### COMPITI ASSEGNATI
1 – Trascriva fedelmente, dalla recensione sulla biblioteca latina di Dante, la parte che si apre con le parole contenenti "Ispirazione e tormento" e si chiude con "della Sera, 16.11.2015)".
2 – Riprenda la recensione sulla biblioteca latina di Dante e la prosegua a partire dall'ultima frase riportata.
##### BRANO RIPORTATO
Ispirazione e tormento

Gli autori latini (e pagani) della biblioteca di Dante

Il libro di Luciano Canfora (Sellerio Editrice)

di Livia Capponi (Corriere della Sera, 16.11.2015)

L’ ultimo libro di Luciano Canfora, Gli occhi di Cesare. La biblioteca latina di Dante, si apre con il ritratto di Cesare «con li occhi grifagni» nella galleria dei grandi pagani che abitano il «nobile castello» posto da Dante all’interno del Limbo. Il particolare deriva da Svetonio, lettura colta per i medievali appassionati di storia romana. La ricostruzione della biblioteca latina di Dante è solo uno dei pregi del volumetto, che, attraverso un’erudita galoppata nei secoli, parte da Cesare e Alessandro, simboli della monarchia assoluta dall’antichità al Medioevo, per poi analizzare l’idea di impero e il rapporto Stato-Chiesa nella Monarchia dantesca.

Per Dante, l’impero romano è la provvidenziale preparazione alla diffusione del Cristianesimo su scala mondiale. Cesare e il suo oppositore Catone Uticense, colui che per la libertà «vita rifiuta» (era morto suicida nel 46 a.C. pur di non assistere alla fine della Repubblica), sono due aspetti di un disegno più grande, da cui consegue Augusto, il «buon monarca» da accettare come garante della convivenza umana.

Una monarchia universale come garanzia di pace è anche la risposta ai problemi dell’Italia di Dante. Lo spiega Giustiniano, protagonista del canto VI del Paradiso e incarnazione del cesaropapismo bizantino, dove è la Chiesa a essere subordinata all’imperatore, che, avendo ricevuto il potere direttamente da Dio, non ha bisogno di obbedire a un suo Vicario. L’errore, se mai, è stato la donazione di Costantino, il documento con cui si assegnava ufficialmente del territorio al Papa, legittimandone il potere temporale (fino al 1517, quando fu dimostrato falso dall’umanista Lorenzo Valla).

Questo è il macigno che costa alla Monarchia la condanna all’ Indice dei libri proibiti nel 1559, e suscita poi una serie di ritrattazioni papali, fino alla risoluzione del problema con la soppressione dell’ Indice stesso nel 1966. È noto che nella storia gli elenchi di libri proibiti funzionarono sempre come pubblicità a rovescio.
##########
##### VOCI ESTRATTE
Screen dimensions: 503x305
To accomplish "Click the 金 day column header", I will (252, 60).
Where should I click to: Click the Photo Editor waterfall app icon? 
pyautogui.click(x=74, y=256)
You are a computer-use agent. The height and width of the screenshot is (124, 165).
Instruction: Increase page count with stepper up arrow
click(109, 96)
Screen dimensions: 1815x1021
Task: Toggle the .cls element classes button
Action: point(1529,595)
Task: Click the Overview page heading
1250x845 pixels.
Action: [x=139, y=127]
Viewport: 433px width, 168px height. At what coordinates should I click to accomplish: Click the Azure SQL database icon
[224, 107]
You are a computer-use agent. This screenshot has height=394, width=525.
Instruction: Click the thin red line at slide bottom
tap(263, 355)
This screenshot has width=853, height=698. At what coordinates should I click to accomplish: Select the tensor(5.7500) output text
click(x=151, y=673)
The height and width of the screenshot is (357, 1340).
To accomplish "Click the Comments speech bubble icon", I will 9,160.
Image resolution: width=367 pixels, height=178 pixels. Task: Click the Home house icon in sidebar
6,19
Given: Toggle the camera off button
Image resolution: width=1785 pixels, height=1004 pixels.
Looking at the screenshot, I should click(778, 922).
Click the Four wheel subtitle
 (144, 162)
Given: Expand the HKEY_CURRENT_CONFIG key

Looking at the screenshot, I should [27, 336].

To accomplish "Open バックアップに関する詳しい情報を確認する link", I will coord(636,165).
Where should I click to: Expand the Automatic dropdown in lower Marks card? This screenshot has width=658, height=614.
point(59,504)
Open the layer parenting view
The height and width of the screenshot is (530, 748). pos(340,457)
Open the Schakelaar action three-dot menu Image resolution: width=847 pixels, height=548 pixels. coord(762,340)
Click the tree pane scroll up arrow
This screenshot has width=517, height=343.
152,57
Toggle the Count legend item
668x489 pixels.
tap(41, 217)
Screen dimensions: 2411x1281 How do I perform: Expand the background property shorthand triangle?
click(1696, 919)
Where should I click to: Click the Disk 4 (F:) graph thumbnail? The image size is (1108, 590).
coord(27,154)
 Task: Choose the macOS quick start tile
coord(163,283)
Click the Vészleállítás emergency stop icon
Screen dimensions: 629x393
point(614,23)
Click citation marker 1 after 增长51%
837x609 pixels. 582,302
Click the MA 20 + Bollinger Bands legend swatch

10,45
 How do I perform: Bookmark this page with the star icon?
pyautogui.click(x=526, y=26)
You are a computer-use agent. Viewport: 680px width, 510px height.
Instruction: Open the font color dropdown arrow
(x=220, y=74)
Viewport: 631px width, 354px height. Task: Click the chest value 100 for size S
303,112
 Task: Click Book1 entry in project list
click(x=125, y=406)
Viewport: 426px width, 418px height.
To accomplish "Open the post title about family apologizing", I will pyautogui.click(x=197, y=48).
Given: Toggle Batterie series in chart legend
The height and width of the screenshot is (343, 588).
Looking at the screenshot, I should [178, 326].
##########
### RISULTATI IN ORDINE
1 –
Ispirazione e tormento

Gli autori latini (e pagani) della biblioteca di Dante

Il libro di Luciano Canfora (Sellerio Editrice)

di Livia Capponi (Corriere della Sera, 16.11.2015)

2 –
Nel Limbo i pagani sono condannati a desiderare, senza mai poterla conseguire, la «vera fede». Ma la desideravano davvero? Difficile per Dante (e per molti suoi lettori) accettare che gli «spiriti magni» dei classici, così grandi ed eticamente impeccabili, fossero esclusi da tutto solo perché nati prima di Cristo.

Per Canfora, quando fa dire al pagano Virgilio che senza la fede «ben far non basta», Dante sta convincendo anzitutto se stesso. Perché «ben far» non dovrebbe bastare alla salvezza? E, infatti, è proprio Virgilio che salva Dante.

Con Borges, Canfora vede in Omero, Orazio, Ovidio e Lucano nell’ Inferno proiezioni o figurazioni di Dante. I classici non solo nutrono la poesia dantesca, ma ne stimolano i risvolti filosofici, fino a insidiarla con dubbi tormentosi sul rapporto ragione-fede. Lo prova il monumento che Dante innalza a Ulisse, eroe pagano dannato in eterno.

Nella Monarchia, e nella Commedia, libertà non è arbitrario soddisfacimento delle proprie pulsioni (cioè il «viver come bruti»), ma libera obbedienza a leggi giuste, perché, anche a rischio di morire, «la semenza» degli uomini è fatta per «seguir virtute e canoscenza».

L’indagine filologica, che si snoda in maniera più appassionante di un giallo, risveglia la curiositas sulle inedite sinapsi fra gli autori del nostro patrimonio comune. Mostra le continuità classico-cristiane e il riaffiorare quasi «carsico» dell’idea di un potere politico sovranazionale più potente della religione. Alla fine, il lettore si ritrova in mano due armi formidabili contro ogni forma di oscurantismo: i classici e Dante.